Trump orders US government economists to change the way they calculate trade deficits to make them seem larger than they are. Trade Representative officials comply — but also complain. Here, the border crossing at Nuevo Laredo across the Rio Grande from Texas in January.
“U.S. President Donald Trump’s administration is mulling changes to how it calculates U.S. trade deficits
in a way that would likely help bolster political arguments to renegotiate key trade deals,
the Wall Street Journal reported on Sunday, citing people involved in the discussions.
The main idea being discussed is whether to exclude “re-exports” from the calculation of U.S. exports, sources told the newspaper.
Re-exports refer to goods that are imported into the United States, then transferred to another country.

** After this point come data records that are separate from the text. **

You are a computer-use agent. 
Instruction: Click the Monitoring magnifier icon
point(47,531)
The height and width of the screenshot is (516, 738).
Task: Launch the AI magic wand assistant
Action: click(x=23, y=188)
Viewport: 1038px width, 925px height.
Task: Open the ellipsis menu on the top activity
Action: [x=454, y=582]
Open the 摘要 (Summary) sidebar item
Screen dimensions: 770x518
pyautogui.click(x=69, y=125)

Trump has been highly critical of trade deals including the North American Free Trade Agreement (NAFTA) with Mexico and Canada.
By using a metric that widens the trade deficit, it could give him political leverage to make sweeping changes, the paper reported.
If the government adopted the new method, the deficit with Mexico would be nearly twice as high.
The Journal reported that career government employees at the U.S. Trade Representative’s (USTR) office
objected to a request to prepare data using the new methodology.
Although they complied with the request, the newspaper reported, the staffers explained why they disagreed with the approach.
In a statement to the newspaper, the office of the U.S. Trade Representative’s deputy chief of staff, Payne Griffin, said
officials there are not close to a decision yet on whether to adopt a new approach.
“We had a meeting with the Commerce Department, and we said,
‘Would it be possible to collect those other statistics?'” he was quoted as saying.”